Now comes a point where Mr. Aijaz and I agree. He is right to assert that the issue is between the naturalist account of the universe, and the supernaturalist account. The naturalist account takes nature seriously and respects our attempts to understand nature, which go under the collective label of science. The supernaturalist, by contrast, prefers myth to fact and is prepared to believe in things contrary to nature simply because some book, person or tradition tells them so, and for reasons of anthropocentric conceit. Mr. Aijaz’s task has been to demonstrate why we should be taken in by this unstable miscellany of conceits and fancies. He has failed of course, but his attempt was worthy.

Only toward the end of his first rebuttal does Mr. Aijaz begin to address my main objection to theism: its anthropocentric arrogance. He states that the facts of religious pluralism do not imply the truth of atheism, although he acknowledges that when absolutes compete they cannot both be true. Mr. Aijaz is correct that there is no a priori reason to favour the idea that all religious claims are wrong as opposed to one of them being true, but then I never said there was. That one theistic claim might be true is just as likely that none of them are true is, from the standpoint of logic, just as likely. I agree. But when looked at from a more cross-disciplinary perspective as I have been doing, this becomes massively unlikely. If ninety-nine theistic traditions in a hundred are rooted in human history and are therefore human creations, from an historical perspective, then it is entirely reasonable to suspect that the hundredth theistic tradition is also rooted in human history and is therefore a human creation.

Mr. Aijaz completes his first rebuttal with the most disappointing cheap shot. Following some startlingly ill-informed theist apologists, Mr. Aijaz says that “bare atheism says nothing about values” and that atheism can only lead to an unhappy and absurd life. Mr. Aijaz has enjoyed the hospitality of humanists often enough to know that this is a caricature. He is attacking a straw man here. Atheists are not solely atheists, they are also humanists and rationalists, and each of these cover different facets of our understanding of the universe. Atheism is only about what we don’t believe in, while humanism is about what we do believe, and rationalism is about how we believe. This is well put in Paul Kurtz’s summary of humanism: “Humanism includes at least four main characteristics: (1) it is a method of inquiry; (2) it presents a cosmic world view; (3) it contains a concrete set of ethical recommendations for the individual’s life stance; and (4) it expresses a number of social and political ideals.”[6]

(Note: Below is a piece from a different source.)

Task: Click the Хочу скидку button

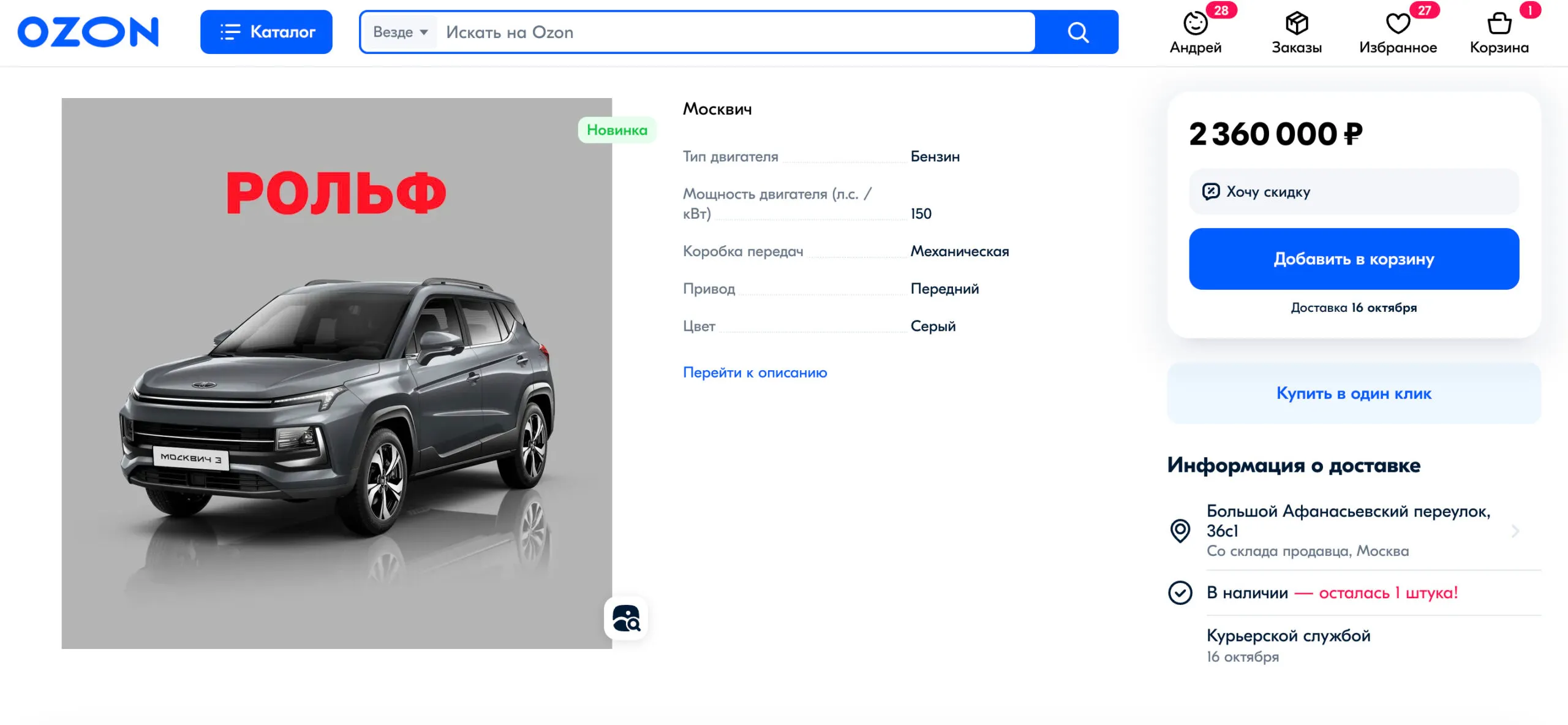Action: [1354, 192]
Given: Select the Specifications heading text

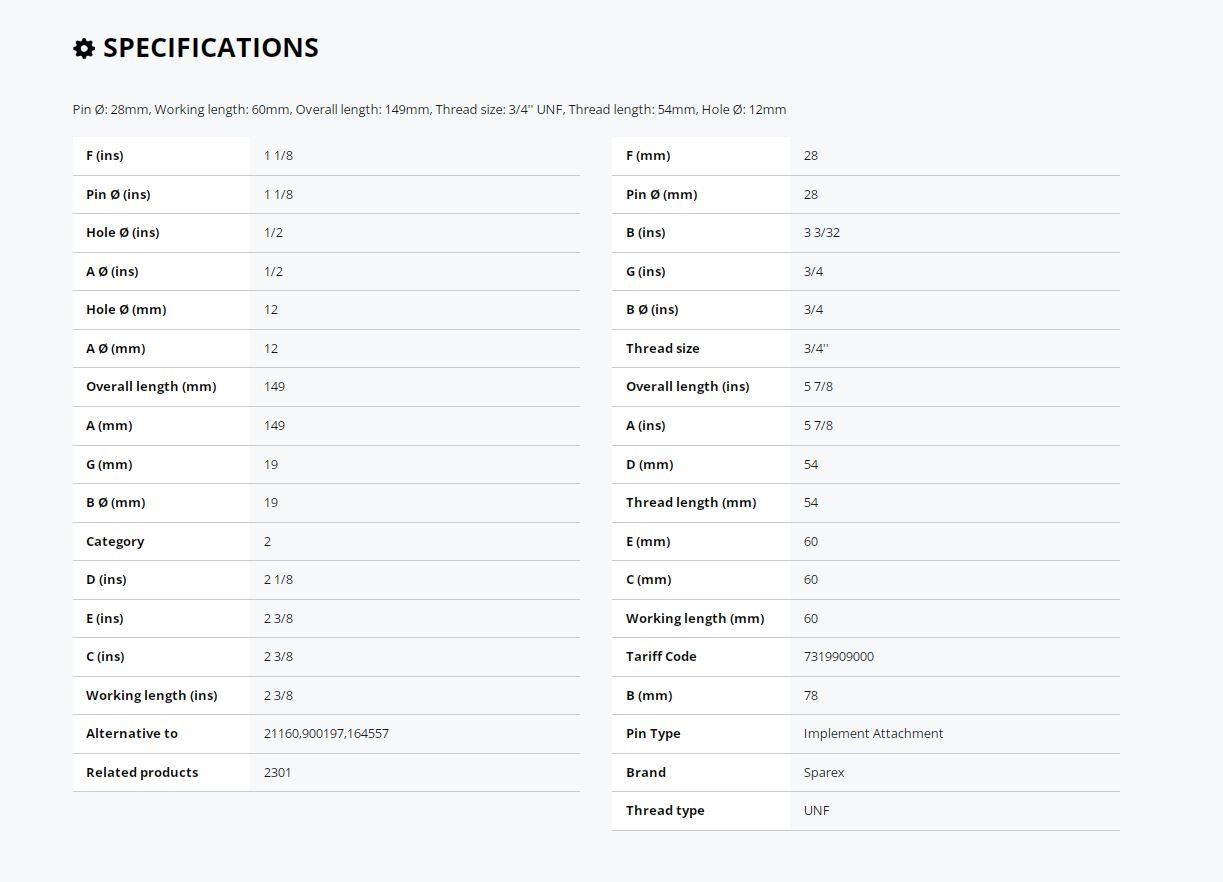Looking at the screenshot, I should point(211,48).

This whole debate has involved principally the second of Paul Kurtz’s four pillars of humanism, though the first and third have also been employed and implied (in that order).

But what better way to finish than to restate my main point, and from the words of another theologian? Toward the end of his career the Quaker H. G. Wood wrote that it is “no longer possible to believe that this vast Universe has been brought into existence simply for the use and benefit of man.”[7] It is no longer possible, and yet some still try.


Notes:

[1] John Bowden, Thirty Years of Honesty: Honest to God Then and Now, London: SCM, 1993, p 82

[2] Richard Holloway, Godless Morality: Keeping Religion out of Ethics, London: Canongate, 2000, p 17

[3] John F. Haught, God after Darwin, Boulder, Colorado: Westview Press, 2000, p ix

[4] H. G. Wood, Belief and Unbelief Since 1850, Cambridge: Cambridge University Press 1950, p 55

[5] Margaret Wertheim, The Pearly Gates of Cyberspace, Auckland: Doubleday, 1999, p 218

[6] Paul Kurtz, Eupraxophy: Living Without Religion, Amherst, NY: Prometheus, 1989, p 24

[7] Wood, op.cit., p 55.


[Read Imran Aijaz’s Second Rebuttal]

[Read the Rest of the Debate]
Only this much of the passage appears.